[Stored items]
━━━━━━

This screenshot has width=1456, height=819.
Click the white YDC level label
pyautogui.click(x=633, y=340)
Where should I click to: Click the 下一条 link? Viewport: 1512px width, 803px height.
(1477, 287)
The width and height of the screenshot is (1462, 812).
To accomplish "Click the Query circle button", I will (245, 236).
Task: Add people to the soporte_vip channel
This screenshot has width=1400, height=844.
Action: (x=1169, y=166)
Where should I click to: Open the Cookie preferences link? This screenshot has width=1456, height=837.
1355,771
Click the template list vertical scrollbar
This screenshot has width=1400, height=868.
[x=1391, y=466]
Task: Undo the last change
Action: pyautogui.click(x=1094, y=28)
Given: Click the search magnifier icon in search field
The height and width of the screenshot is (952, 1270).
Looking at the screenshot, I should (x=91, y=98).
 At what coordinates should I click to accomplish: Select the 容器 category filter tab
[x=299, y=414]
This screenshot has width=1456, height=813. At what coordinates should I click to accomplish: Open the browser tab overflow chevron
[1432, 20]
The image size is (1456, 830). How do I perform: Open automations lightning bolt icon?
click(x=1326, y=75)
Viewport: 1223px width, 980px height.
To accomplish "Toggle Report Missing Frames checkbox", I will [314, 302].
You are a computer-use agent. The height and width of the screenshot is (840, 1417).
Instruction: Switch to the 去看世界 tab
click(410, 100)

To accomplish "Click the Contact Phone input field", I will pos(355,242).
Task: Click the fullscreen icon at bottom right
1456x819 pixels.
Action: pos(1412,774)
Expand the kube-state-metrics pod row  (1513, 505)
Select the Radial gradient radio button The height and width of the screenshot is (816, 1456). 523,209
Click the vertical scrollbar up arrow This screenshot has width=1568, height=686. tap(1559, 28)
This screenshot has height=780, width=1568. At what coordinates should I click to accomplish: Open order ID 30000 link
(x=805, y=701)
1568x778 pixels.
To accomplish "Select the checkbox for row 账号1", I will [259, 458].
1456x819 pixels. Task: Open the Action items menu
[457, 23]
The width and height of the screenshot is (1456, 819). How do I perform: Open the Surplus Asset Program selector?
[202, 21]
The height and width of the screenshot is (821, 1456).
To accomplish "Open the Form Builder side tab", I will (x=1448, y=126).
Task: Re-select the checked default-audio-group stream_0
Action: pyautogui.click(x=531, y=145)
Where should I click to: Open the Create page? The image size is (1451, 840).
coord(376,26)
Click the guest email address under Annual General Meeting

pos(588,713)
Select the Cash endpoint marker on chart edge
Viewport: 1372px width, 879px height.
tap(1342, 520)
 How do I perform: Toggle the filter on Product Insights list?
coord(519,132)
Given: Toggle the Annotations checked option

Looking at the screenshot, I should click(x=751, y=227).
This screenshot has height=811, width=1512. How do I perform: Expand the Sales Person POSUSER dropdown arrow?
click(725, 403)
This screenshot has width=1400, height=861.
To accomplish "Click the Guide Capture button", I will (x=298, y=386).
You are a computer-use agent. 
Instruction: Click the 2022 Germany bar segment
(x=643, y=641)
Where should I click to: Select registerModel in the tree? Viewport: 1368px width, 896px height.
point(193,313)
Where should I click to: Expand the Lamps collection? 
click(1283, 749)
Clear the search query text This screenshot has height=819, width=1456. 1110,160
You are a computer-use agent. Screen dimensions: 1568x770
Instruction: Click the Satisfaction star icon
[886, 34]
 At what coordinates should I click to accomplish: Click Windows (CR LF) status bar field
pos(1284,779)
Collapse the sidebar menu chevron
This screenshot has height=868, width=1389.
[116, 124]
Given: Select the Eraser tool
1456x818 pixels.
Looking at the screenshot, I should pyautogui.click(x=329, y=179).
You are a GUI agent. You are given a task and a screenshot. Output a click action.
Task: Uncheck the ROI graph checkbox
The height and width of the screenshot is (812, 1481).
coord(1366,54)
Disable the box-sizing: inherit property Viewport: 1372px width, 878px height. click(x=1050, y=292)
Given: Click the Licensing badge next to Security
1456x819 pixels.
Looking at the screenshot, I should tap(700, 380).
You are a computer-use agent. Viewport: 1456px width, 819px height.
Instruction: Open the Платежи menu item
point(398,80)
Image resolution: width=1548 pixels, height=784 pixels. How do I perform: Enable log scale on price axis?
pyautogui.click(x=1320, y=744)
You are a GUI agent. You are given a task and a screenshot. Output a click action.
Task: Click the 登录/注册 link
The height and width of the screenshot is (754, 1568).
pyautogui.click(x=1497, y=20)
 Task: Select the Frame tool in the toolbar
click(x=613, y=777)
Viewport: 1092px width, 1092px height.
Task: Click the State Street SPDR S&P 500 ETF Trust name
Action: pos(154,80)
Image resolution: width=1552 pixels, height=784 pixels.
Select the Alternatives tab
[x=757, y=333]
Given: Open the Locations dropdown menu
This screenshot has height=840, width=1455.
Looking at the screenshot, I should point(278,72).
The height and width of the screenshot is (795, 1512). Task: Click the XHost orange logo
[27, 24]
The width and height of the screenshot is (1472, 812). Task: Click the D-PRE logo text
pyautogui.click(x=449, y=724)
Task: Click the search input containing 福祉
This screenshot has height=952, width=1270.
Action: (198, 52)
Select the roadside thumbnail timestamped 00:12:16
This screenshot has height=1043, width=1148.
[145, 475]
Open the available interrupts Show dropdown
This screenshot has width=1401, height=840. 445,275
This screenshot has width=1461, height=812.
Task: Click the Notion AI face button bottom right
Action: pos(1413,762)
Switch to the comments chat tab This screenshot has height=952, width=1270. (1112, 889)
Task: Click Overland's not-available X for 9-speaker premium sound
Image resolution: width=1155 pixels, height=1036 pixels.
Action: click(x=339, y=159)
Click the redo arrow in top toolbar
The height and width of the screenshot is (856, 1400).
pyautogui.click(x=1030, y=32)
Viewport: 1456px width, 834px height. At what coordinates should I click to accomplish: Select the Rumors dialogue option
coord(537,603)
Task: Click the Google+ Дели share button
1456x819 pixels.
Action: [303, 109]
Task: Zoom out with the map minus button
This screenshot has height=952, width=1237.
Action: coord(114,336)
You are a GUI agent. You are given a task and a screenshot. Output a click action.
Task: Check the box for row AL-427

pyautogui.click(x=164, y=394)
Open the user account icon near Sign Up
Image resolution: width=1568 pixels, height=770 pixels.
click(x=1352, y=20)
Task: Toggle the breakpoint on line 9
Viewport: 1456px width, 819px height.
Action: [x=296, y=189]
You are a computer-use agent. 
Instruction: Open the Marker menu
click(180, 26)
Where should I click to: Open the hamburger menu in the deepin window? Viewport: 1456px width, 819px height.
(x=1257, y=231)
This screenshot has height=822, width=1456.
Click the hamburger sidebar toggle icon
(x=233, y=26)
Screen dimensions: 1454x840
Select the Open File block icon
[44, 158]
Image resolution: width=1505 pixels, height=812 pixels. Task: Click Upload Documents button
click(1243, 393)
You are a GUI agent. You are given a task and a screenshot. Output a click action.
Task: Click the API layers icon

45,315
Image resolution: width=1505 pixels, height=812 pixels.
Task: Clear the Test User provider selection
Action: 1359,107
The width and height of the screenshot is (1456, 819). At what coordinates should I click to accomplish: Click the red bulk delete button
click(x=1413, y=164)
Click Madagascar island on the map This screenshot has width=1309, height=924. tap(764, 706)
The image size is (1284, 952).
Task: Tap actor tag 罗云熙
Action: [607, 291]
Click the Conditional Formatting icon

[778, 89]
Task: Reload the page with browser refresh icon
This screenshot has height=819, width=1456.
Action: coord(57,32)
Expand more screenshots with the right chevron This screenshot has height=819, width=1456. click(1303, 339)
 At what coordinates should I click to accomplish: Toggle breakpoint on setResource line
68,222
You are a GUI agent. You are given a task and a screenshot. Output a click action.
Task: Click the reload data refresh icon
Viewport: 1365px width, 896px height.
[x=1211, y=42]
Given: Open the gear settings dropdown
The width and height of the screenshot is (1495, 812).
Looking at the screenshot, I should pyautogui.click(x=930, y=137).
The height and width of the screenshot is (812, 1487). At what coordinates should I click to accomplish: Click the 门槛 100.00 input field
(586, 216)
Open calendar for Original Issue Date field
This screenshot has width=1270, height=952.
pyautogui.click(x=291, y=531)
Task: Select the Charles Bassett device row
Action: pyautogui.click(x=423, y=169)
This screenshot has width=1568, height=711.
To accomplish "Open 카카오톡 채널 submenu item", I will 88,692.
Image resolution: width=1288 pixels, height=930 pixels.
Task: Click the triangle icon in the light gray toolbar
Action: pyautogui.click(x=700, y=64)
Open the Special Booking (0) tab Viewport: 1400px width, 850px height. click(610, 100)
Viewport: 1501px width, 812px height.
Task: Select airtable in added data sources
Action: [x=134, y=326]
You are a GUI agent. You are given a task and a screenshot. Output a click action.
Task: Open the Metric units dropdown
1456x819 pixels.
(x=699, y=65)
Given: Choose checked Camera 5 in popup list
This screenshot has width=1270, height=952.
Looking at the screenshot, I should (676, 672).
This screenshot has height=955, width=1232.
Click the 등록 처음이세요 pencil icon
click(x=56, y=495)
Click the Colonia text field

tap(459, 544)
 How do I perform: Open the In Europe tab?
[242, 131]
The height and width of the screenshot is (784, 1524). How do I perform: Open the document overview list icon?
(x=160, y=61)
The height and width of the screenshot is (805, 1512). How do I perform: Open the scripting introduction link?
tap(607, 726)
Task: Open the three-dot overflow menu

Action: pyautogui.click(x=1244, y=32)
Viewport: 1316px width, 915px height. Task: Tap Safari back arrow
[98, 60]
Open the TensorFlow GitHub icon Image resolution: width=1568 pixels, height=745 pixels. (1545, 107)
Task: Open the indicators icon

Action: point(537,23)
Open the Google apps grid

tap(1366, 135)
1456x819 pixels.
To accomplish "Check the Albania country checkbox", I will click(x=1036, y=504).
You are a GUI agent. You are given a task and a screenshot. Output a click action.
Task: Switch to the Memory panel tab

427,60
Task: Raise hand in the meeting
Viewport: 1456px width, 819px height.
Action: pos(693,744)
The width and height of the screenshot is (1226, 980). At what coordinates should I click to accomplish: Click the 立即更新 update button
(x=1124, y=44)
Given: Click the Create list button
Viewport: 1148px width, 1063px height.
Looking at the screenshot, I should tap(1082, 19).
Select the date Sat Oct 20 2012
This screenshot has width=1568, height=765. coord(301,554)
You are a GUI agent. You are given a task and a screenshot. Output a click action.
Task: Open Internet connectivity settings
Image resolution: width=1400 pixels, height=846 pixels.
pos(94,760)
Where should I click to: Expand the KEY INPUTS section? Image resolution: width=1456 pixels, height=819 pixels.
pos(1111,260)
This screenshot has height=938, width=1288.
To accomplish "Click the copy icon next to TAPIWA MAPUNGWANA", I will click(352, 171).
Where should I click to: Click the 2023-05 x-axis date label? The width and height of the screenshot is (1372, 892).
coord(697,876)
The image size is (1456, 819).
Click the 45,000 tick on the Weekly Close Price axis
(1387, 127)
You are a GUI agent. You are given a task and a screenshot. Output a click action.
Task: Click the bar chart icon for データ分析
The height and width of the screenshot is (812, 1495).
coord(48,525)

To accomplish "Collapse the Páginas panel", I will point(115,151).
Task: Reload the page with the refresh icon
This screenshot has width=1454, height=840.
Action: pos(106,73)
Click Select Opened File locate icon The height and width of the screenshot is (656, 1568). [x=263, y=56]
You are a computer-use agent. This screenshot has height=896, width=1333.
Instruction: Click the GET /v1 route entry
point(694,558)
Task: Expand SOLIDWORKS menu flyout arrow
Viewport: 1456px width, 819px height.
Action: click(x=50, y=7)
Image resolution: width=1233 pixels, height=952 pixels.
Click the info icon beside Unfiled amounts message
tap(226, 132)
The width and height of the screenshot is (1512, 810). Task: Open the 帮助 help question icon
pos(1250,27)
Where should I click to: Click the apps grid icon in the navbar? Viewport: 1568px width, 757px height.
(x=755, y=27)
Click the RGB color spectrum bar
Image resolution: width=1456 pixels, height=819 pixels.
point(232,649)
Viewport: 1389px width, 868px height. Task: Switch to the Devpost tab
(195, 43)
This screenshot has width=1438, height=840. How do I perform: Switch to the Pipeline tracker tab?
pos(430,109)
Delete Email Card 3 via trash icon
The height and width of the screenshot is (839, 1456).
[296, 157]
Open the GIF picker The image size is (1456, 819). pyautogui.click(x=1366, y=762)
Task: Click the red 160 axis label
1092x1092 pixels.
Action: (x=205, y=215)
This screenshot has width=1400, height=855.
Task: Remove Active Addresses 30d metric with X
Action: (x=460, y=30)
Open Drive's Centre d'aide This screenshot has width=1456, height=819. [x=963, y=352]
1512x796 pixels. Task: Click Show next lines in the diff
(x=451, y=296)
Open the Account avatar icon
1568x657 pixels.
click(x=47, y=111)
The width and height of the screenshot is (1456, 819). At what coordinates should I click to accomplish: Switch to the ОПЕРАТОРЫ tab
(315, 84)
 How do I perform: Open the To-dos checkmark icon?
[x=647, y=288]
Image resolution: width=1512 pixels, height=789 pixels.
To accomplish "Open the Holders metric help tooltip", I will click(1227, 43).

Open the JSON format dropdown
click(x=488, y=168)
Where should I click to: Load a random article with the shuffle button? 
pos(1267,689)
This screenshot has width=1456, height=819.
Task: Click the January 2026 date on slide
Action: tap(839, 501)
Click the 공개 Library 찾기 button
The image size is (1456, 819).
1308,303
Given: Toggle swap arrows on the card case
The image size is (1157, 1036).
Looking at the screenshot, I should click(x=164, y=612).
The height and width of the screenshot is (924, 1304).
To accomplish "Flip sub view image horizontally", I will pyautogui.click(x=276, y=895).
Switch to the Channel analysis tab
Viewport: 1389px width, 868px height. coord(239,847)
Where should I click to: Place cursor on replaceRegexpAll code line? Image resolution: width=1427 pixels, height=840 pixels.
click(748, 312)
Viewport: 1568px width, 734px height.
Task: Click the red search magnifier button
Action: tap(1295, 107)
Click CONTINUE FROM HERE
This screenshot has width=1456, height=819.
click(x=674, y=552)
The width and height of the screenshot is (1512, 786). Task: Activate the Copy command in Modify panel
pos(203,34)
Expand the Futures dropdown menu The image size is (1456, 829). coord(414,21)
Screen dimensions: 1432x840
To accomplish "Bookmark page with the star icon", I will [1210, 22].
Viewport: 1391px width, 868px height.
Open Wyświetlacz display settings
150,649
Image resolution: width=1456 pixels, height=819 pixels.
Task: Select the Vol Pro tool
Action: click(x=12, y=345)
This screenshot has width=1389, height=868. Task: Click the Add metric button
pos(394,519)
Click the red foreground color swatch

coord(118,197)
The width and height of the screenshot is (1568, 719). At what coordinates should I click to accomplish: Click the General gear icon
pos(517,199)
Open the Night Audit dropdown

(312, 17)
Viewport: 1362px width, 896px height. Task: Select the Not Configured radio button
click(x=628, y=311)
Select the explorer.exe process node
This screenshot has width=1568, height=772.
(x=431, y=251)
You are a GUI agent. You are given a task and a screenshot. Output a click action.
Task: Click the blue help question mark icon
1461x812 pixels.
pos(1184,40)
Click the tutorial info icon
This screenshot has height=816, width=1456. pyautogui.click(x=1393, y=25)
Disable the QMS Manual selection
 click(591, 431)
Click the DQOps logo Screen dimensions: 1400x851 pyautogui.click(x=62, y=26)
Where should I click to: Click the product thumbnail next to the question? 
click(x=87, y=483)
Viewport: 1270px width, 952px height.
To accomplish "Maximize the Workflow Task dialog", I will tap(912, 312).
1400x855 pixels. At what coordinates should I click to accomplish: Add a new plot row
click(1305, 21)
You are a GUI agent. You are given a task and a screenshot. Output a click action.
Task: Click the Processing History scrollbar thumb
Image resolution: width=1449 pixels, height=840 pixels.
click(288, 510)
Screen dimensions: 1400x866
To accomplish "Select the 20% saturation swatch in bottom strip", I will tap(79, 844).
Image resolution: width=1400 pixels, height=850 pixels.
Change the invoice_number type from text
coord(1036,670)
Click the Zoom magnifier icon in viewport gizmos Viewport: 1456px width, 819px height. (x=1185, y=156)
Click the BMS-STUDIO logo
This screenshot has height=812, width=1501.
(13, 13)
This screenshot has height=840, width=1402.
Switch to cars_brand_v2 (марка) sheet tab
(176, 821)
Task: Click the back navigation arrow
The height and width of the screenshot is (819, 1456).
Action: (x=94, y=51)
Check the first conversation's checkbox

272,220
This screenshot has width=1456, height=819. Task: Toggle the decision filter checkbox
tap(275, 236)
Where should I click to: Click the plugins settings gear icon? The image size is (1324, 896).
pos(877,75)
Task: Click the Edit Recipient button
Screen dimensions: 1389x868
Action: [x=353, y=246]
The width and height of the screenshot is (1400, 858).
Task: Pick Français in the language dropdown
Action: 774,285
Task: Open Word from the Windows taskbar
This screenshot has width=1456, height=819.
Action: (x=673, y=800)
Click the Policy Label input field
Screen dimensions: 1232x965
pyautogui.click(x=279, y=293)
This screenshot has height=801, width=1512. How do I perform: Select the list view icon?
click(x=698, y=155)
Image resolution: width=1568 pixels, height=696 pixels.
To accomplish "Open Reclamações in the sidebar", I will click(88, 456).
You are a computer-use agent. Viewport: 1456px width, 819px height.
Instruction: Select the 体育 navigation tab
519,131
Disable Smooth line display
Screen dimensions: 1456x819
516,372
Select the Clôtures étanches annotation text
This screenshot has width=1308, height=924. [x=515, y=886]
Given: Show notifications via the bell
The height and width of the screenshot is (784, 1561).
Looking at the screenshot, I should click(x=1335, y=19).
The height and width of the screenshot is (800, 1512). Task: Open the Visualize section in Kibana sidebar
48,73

━━━━━━

• [YOUR TASK]
Return every line holding the word "chart" from the records.

• [SOLUTION TO THE EXERCISE]
Select the Cash endpoint marker on chart edge
Task: Click the bar chart icon for データ分析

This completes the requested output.